About the time Michele Gilfoil decided to start a company making plant-based skin care products, she and her sister heard about a women’s group that made shea butter in Ghana. They flew to West Africa to check it out.
There, they found a group of women who harvest the pit of the shea fruit, then go through a two-day process that’s been handed down from generation to generation to make shea butter.
“A lot of the women are subsistence farmers,” Gilfoil said, “so they do this collection (of the pits) as an extra income for their families.”

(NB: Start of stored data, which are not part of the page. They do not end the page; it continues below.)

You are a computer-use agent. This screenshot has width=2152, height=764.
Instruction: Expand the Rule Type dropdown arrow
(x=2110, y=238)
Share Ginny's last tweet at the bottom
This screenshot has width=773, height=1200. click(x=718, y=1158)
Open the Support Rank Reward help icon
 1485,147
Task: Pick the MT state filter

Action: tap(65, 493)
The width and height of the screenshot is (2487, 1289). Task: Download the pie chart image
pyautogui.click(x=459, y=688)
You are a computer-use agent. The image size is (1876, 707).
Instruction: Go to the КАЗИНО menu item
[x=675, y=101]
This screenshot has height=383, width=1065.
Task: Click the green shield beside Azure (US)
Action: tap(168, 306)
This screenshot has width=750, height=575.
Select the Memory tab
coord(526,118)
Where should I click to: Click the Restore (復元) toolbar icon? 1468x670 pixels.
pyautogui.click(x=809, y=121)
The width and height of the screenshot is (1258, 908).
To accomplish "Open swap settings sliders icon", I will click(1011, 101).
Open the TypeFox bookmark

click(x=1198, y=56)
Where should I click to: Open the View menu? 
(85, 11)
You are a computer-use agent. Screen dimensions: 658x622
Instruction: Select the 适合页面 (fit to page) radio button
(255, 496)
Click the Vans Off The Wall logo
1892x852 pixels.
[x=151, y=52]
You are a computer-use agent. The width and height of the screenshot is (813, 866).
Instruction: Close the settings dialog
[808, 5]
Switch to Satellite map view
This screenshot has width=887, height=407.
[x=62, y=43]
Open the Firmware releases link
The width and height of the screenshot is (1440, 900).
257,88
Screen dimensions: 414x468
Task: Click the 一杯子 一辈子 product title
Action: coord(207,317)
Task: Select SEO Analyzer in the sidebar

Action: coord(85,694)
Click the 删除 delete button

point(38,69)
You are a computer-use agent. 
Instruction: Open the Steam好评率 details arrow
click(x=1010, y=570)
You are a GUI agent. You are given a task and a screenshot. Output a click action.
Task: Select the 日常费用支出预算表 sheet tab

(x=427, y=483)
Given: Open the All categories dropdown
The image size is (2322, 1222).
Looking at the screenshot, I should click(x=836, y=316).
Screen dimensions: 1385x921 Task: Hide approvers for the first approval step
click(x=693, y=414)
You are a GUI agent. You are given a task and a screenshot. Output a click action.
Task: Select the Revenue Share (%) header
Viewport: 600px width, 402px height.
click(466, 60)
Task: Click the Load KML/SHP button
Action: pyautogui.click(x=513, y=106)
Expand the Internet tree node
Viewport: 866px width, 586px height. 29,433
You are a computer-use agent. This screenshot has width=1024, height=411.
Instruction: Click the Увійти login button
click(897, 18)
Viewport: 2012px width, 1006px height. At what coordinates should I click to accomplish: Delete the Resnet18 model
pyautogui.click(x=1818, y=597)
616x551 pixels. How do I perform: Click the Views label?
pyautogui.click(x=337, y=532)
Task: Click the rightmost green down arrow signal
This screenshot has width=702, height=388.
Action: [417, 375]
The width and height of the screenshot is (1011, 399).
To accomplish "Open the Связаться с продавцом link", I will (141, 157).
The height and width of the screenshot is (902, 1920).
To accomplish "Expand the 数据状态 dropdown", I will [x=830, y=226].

Gilfoil uses the African shea butter in her products for Planet Botanicals, her company based in the historic Presumpscot mill building in Westbrook. She has recently added it to her new line of products, which contain another sustainable ingredient: Maine seaweed.
“One of the things I really wanted to do with this company is almost every ingredient, the key ingredients, we go directly to the source,” Gilfoil said. “We know the growers and how it’s harvested. So we work not only with the women’s shea butter but other companies that produce baobab oil. We work with a family farm in South Africa for essential oils, and then we work with the seaweed harvesters in Maine. We really wanted to know our source of production and know how it’s grown, and make sure it’s harvested in a sustainable way.”
Maine seaweed, Gilfoil says, contains more than 50 vitamins and minerals, as well as powerful antioxidants.
“It has an anti-inflammatory effect for the skin,” she said. “If your skin is prone to breakout, it has a very soothing effect on the skin.”
Gilfoil uses a blend of of bladderwrack, Irish moss, sea kelp, rockweed and sea lettuce. The “Maine Seaweed Dream Cream,” $21 for 6.75 ounces, is a bestseller, and seaweed is also used in the bar soap ($6.50) and Maine Seaweed Body Wash ($16); the Maine Seaweed Voyager Gift Bag ($18) includes all three.
Planet Botanicals products are only available on its website, planetbotanical.com, and through Amazon.com.